Seu esconderijo era uma quase caverna, entre o Mercadão e o extinto e demolido Grupo Escolar “Corrêa de Mello”, perto da loja “Mercado do Sapato”, da Vescan e da igreja Luterana. Lembra-se do cenário, agora? Isso! Entre a Álvares Machado e a paralela da esquerda — será que é a Ernesto Kuhlmann? Deve ser. Bem ali, onde a mãe do Carlos Gomes, filho de “Maneco Músico”, morreu assassinada por coisas do coração.

Atormentava os motoristas de táxi do ponto que ficava nos fundos da escola – fone 3317. Azucrinava a vida dos camelôs da Ernesto Kuhlmann; banhava-se no lavador de carros do posto ao lado do “Garcia, o rei das molas”; filava um resto de comida no Pachola; entrava, sem vergonha de errar, no banheiro público e se enrolava em trapos que sobravam dos rolos de tecidos deixados na rua pelo pessoal das “Casas Pernambucanas” – filial, não a da Treze de Maio.

Às vezes, pedia, e ganhava, um pedaço de queijo do “seo” Marchesini, homem de um coração maior do que o mundo. Nunca furtava, sempre pedia. Uma laranja na banca do Juca, uma pêra, na da dona Maria, uma bolacha no armazém do Salim Murtada. No frio, contentava-se com a sobra da merenda dos alunos do grupo e da meninada do parque infantil.

As professoras do parque, Mazé, Teresinha, Dirce, Edith, Jandira e Lindomar, faziam de um tudo para atraí-la, levá-la a um abrigo, colocá-la na escola. Nada. Não ia além do portão. Nem aceitava participar das brincadeiras com a molecada.

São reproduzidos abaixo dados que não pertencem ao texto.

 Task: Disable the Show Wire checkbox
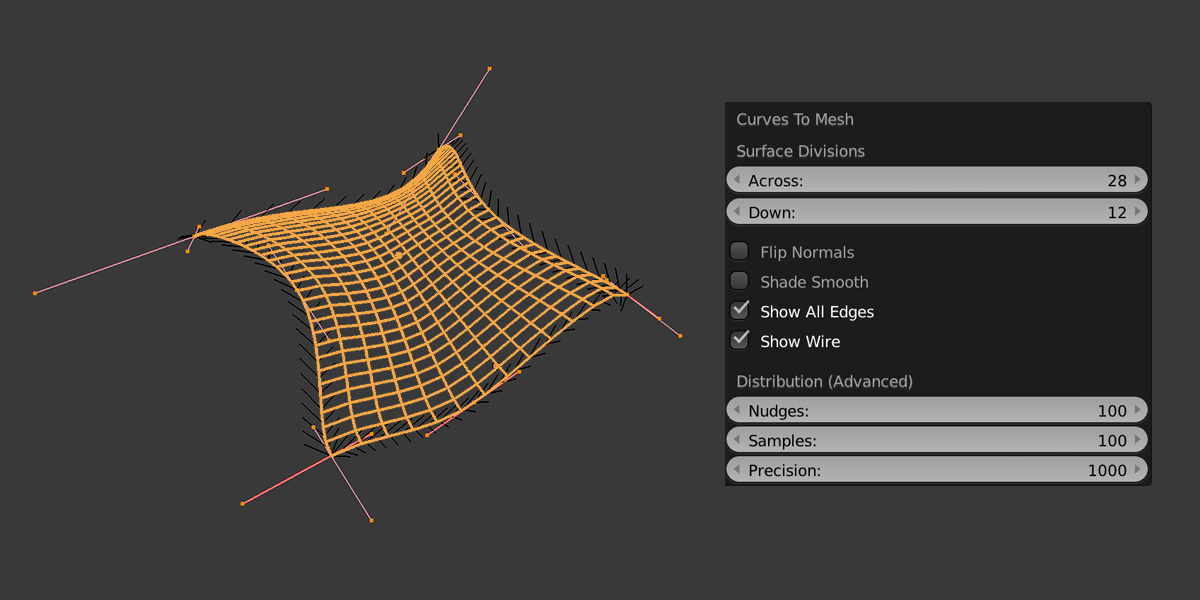tap(739, 341)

Não passava dos 11 anos, a Hilda. Esperta, sem ser malandra, simpática, meiga, brincalhona, provocava todo mundo. A sobrancelha esquerda incrivelmente arqueada e o rodamoinho, que teimava em lhe desarrumar a franja, marcavam-lhe a feição. Não tinha nada, não tinha ninguém. “O mundo é meu”, respondia, quando tentavam vasculhar sua vida. “Vim de Salto”, dizia num dia. “Minha vó me largou na estação e sumiu no trem de Baretos”, contava em outro. “Sou daqui mesmo, porque gosto daqui”, despistava.

Filha de quem? Ninguém sabia. Só ela; e ela escondia. Era criança que teve algum trato, até ser deixada na vida, sem sobrenome nem destino. Seria Hilda, mesmo, seu nome? Esse ela sempre repetia. Nunca mais a vi. Desde que deixei a Escola Alemã e fui para o “Culto à Ciência”, o Mercadão saiu do meu caminho para a cidade. Muitos e muitos anos depois, uma amiga, morrendo de “curiosidade”, me fez levá-la para conhecer, “rapidinho”, o Jardim Itatinga. Por um momento, jurei que a garota de sobrancelha em arco e franja rebelde, fazendo hora no muro de uma das casas, fosse ela. Estava bonita. Não tive coragem de perguntar. Bisbilhotar, pra quê?

Agora, lendo o Roberto Drummond contar como nasceu sua ‘Hilda Furacão’, que ele jura nunca ter existido, no meio da leitura, veio um clarão na memória. Ano passado, numa cidade do interior de Mato Grosso do Sul, pedi licença à moça do caixa para pagar com cheque de Ribeirão Preto uma pequena compra numa loja de artesanato. “Vou consultar a patroa e volto já… Dona Hilda, o cheque desse moço é de São Paulo, Ribeirão Preto. Pode aceitar?”. Quando aquela sobrancelha arqueada me fitou atrás da franja teimosa, sorri e guardei o passado pra mim.